At first glance, the Mueller affair looks like a pretty odd “exoneration” of Donald Trump. Yes, a summary of the report into Russian involvement in the 2016 election says Trump didn’t collude with Vladimir Putin — but the investigation did lead to 34 indictments and seven convictions, and special counsel Robert Mueller draws no conclusion on attempted obstruction of justice.

On top of which, the US president faces other probes. “The best day of Trump’s presidency,” said the BBC. Kennedy had the Cuban missile crisis; Reagan had Reykjavik. Trump’s best day is being told that he’s not a Russian puppet.

But politics isn’t about detail, it’s about grand narratives — and Mueller has almost mortally humiliated the president’s critics. “It will be a reckoning for President Trump, to be sure,” wrote the New York Times, but also for, “Congress, for Democrats, for Republicans, for the news media and, yes, for the system as a whole”. Blink and you’d miss it: the Times was saying sorry.

Trump’s enemies made three huge mistakes. First, they overshot. They focused on the biggest, most outlandish claim against the president when a mixture of the smaller ones would’ve been enough to damn him in the eyes of the average voter. Never mind that the rest of the evidence appeared compelling, by placing so much emphasis on this ridiculous Russia connection the prosecution walked into its own trap.

Second, too many liberals thought they could make Trump go away by impeachment rather than by beating him at the ballot box. This is turning into a psychological trait of our age. In a sense, what liberals hoped Mueller would do was no-platform the president: don’t engage with him, don’t tolerate him, just find a photo of him with a KGB agent and — boom — we can impeach the old man out of office. “America is our safe space; haters not wanted.”

Third, and this is the biggest mistake of all, the American Left has obsessed too much about the past, neglecting to build a winning strategy for the future.

This is understandable. To Democrats, the victory of Trump over Hillary Clinton was so unlikely and so devastating that they assumed he must have somehow stolen the election. Otherwise they’d have to confront the uncomfortable possibility that Clinton was less appealing to working-class Americans than the most radical Republican since Barry Goldwater. Conspiracy theories abounded: Russia was an easy explanation.

In fact, the Mueller report concludes that Moscow did try to influence the 2016 election, which itself should put Republicans on the back foot: what is it about Trump that, by inference, made him more attractive to the Kremlin as a presidential candidate than Clinton? But while any foreign interference is obviously important, Trump has been in the White House now for two years and has a record — some good, some bad — that demands scrutiny. At what point are Democrats going to start dealing with Trump as a concrete reality rather than Trump as the existential psychodrama of 2016?

The same error has been made in the UK. Millions of words have been written about why Britain voted for Brexit.
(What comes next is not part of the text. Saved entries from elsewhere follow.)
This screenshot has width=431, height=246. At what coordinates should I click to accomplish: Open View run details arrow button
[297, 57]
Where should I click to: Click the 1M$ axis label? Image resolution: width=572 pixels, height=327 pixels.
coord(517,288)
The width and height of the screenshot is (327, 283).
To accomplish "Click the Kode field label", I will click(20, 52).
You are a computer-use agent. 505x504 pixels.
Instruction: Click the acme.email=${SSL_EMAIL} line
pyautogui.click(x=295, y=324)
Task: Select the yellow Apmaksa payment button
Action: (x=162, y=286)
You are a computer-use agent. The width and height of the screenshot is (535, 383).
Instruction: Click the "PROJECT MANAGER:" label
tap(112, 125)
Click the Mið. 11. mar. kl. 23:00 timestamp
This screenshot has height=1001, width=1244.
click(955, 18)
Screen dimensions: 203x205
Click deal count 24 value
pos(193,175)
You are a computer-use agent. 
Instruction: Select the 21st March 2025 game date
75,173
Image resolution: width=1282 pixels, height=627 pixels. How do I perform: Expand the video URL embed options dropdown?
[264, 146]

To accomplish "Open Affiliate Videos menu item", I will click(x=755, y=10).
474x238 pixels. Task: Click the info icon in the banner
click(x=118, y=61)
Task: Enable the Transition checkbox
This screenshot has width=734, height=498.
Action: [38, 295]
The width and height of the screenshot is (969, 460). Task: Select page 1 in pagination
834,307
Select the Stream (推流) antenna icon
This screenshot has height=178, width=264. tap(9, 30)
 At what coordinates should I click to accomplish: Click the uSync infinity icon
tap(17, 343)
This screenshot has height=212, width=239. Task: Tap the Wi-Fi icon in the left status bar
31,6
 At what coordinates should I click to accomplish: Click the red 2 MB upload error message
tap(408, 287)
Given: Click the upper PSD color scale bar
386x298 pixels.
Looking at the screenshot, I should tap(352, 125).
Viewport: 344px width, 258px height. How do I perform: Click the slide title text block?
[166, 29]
Class war, culture war and the like.It’s an interesting subject: it would make a great PhD. But all the while we’ve been arguing over why Britain voted Leave three years after the fact, we’ve had precious little talk about the more relevant question of “how” it is going to leave — and that’s why it is in this present mess.

Politicians are to blame; so is the media. I went on television shortly after the Withdrawal Agreement was published and got all of about 90 seconds to debate its contents. Most of the rest of the conversation was taken up with personality politics, democracy and treachery, which, as the choice of “no deal” or “no Brexit” comes screeching towards us, suddenly seem relatively unimportant.

It’s as if Britain and America have gone into shock. Something big has happened to us and we can’t get over it. We just stagger about asking if we can replay the past and do it differently. Can we impeach Trump? Can we have a second referendum? Both were democratic choices that we have to learn to live with. Criticise them on the merits, by all means, but don’t retreat into conspiracy theories. Russian spy fiction is fun, no doubt, but not an acceptable distraction from the facts of our present crisis.